Personal information
- Full name: Liam Peter Phillips
- Born: 11 March 1989 (age 37) Taunton, England
- Height: 1.81 m (5 ft 11 in)
- Weight: 86 kg (190 lb; 13.5 st)

Team information
- Current team: United Kingdom
- Discipline: Bicycle Motocross (BMX)
- Role: Racer
- Rider type: Off Road

Amateur team
- –: GT, Crupi

Major wins
- UCI BMX World Championships (2013) European Championship (1999)

Medal record
Men's BMX racing
Representing United Kingdom
World Championships
| Gold medal – first place | 2013 Auckland | BMX racing |
| Silver medal – second place | 2012 Birmingham | BMX time trial |
World Cup
| Gold medal – first place | 2014 | BMX racing |
| Gold medal – first place | 2015 | BMX racing |
| Bronze medal – third place | 2013 | BMX racing |

= Liam Phillips =

British BMX cyclist

Liam Peter Phillips (born 11 March 1989) is a BMX racing cyclist representing Great Britain. In 2013 he won the UCI BMX World Championships, his first.

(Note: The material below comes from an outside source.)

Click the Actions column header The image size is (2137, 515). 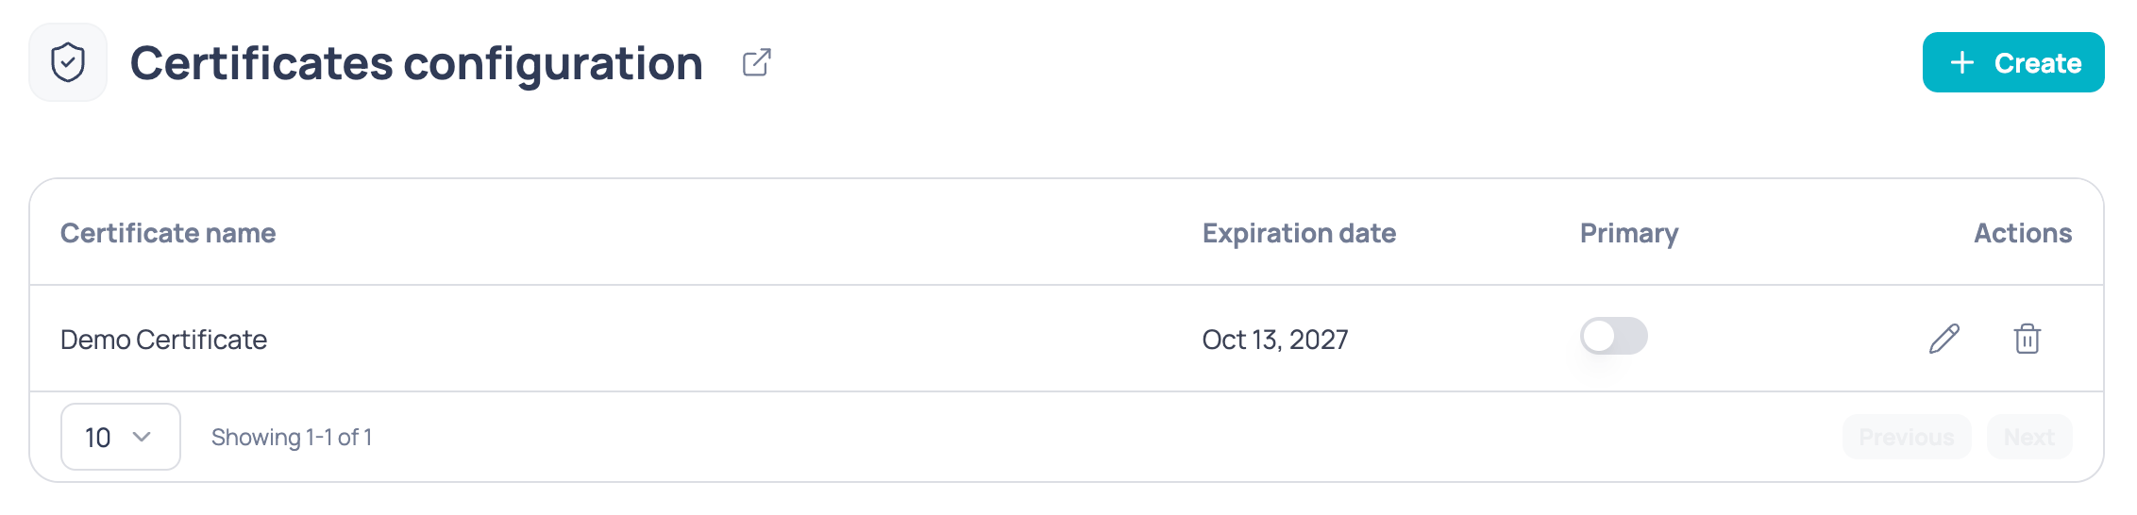(x=2023, y=233)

Having been cycling from the age of 5, he took up competitive BMX whilst a junior and won ten consecutive British titles. He won his first European title in 1999, and represented Great Britain at the 2008 Summer Olympics, at the 2012 Summer Olympics (despite having broken his collarbone shortly before) and at the 2016 Summer Olympics.

==Early life==

Born at Musgrove Park Hospital in Taunton, he was raised in Burnham-on-Sea and attended The King Alfred School. He began cycling at the age of five years, and often raced his sister. Both of his parents were involved in BMX with his father being a former national coach, and helped to found the local BMX club in Burnham.

==Cycling career==
Between the ages of five and fourteen, he was the winner of ten consecutive British BMX titles. In 1999 he won the European BMX Championship for the first time, and joined the Olympic Academy Programme in 2005. In 2008 he was selected for the British team at the 2008 Summer Olympics in Beijing, China as a competitor in the men's BMX. It was the first time the sport had been featured in an Olympic Games as an official sport; Phillips placed seventh in the second heat and was eliminated from the competition.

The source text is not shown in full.